■ Exercise details:
Go through the entries and count the lines with the string "computer" in them. Give only that number.
[Provided entries]
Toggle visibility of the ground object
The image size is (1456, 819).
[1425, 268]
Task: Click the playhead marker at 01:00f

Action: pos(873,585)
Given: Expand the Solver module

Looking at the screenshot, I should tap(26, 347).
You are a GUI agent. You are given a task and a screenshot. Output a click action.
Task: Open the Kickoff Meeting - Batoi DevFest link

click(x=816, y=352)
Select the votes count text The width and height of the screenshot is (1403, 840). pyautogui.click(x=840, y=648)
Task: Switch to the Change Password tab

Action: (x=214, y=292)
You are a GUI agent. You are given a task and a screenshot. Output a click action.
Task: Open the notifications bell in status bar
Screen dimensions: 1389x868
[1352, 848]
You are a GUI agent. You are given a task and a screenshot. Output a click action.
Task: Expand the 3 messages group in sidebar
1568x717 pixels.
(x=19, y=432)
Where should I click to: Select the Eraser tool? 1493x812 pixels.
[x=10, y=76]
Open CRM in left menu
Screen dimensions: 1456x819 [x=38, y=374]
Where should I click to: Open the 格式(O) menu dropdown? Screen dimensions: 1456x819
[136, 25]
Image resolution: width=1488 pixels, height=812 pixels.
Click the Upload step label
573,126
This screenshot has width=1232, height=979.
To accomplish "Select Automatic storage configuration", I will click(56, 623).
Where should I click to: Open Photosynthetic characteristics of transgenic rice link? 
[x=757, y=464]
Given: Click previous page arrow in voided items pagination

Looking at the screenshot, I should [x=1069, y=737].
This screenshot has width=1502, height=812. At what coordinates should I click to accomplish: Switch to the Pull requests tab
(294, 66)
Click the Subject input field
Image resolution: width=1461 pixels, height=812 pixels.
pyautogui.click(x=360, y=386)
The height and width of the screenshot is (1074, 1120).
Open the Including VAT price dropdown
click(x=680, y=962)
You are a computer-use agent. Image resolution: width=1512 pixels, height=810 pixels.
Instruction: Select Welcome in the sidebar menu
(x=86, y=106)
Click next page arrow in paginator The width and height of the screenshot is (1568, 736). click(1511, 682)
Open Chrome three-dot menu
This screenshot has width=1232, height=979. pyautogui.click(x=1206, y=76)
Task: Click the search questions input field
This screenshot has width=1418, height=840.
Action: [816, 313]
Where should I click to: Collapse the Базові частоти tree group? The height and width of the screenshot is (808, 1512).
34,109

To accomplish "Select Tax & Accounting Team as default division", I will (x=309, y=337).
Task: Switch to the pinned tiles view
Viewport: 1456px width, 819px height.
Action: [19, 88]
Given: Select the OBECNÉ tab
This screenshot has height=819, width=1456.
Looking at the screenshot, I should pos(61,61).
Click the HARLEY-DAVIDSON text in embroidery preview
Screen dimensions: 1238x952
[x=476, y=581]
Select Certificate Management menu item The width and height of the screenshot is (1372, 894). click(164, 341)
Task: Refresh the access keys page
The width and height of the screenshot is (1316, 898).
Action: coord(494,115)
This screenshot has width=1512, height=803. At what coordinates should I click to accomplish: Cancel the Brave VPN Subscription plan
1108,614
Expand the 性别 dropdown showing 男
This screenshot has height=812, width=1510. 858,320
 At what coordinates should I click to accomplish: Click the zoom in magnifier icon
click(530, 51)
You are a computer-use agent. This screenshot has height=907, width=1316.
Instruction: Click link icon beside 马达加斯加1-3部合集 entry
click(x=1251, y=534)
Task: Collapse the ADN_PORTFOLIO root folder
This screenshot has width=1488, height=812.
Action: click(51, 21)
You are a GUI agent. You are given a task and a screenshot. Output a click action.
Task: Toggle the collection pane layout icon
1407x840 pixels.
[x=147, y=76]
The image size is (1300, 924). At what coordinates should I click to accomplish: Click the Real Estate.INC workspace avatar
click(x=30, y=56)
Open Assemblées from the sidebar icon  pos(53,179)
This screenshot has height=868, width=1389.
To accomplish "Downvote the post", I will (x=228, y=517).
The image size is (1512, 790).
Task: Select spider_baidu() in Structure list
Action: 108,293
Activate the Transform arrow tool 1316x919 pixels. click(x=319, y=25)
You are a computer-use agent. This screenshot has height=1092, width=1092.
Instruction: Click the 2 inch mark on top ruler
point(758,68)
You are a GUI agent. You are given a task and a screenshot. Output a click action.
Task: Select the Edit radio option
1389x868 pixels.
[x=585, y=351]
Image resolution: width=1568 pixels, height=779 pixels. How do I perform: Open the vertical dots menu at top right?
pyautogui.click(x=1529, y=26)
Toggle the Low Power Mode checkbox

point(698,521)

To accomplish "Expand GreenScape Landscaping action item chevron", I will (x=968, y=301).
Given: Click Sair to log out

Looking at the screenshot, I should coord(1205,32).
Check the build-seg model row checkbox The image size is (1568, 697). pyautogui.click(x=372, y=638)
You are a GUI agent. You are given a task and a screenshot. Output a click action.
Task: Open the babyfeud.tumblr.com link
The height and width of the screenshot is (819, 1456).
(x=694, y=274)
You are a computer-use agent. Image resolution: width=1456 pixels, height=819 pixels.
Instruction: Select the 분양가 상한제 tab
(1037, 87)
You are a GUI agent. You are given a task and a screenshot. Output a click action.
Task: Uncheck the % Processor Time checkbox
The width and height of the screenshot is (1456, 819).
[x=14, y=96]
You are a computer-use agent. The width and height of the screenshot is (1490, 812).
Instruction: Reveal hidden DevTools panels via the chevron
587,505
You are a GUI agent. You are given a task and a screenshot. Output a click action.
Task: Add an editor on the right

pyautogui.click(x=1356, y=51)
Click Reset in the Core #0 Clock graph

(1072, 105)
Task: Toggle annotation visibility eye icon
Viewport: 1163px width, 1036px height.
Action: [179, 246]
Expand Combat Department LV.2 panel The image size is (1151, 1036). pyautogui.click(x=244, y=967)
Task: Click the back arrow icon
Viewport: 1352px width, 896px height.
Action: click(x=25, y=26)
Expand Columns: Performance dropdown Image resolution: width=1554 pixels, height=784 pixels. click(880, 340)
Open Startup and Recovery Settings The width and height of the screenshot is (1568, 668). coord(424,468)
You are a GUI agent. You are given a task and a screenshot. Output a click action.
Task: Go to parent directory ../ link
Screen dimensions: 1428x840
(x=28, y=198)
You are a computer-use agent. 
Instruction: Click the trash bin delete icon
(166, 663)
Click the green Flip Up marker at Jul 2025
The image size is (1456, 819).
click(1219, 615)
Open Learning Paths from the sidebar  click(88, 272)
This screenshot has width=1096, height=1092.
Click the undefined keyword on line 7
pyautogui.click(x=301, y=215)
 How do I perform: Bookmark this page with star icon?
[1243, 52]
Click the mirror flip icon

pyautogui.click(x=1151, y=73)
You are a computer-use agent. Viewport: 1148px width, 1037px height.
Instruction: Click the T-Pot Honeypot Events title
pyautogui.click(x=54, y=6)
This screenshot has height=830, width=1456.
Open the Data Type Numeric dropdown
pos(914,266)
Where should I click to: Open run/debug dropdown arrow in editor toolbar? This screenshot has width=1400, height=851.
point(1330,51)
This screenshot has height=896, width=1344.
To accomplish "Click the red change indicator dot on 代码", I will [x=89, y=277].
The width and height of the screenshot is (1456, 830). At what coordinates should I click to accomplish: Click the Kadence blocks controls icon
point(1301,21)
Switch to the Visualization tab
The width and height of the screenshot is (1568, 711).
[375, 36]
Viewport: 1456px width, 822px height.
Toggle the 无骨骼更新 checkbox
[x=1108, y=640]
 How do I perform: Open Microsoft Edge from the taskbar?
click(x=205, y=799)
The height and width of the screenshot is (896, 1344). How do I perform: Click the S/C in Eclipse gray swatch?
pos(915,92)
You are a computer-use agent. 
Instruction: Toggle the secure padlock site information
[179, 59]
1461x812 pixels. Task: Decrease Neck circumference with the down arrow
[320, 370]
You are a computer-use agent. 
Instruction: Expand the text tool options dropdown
[/Provided entries]
■ Answer space:
9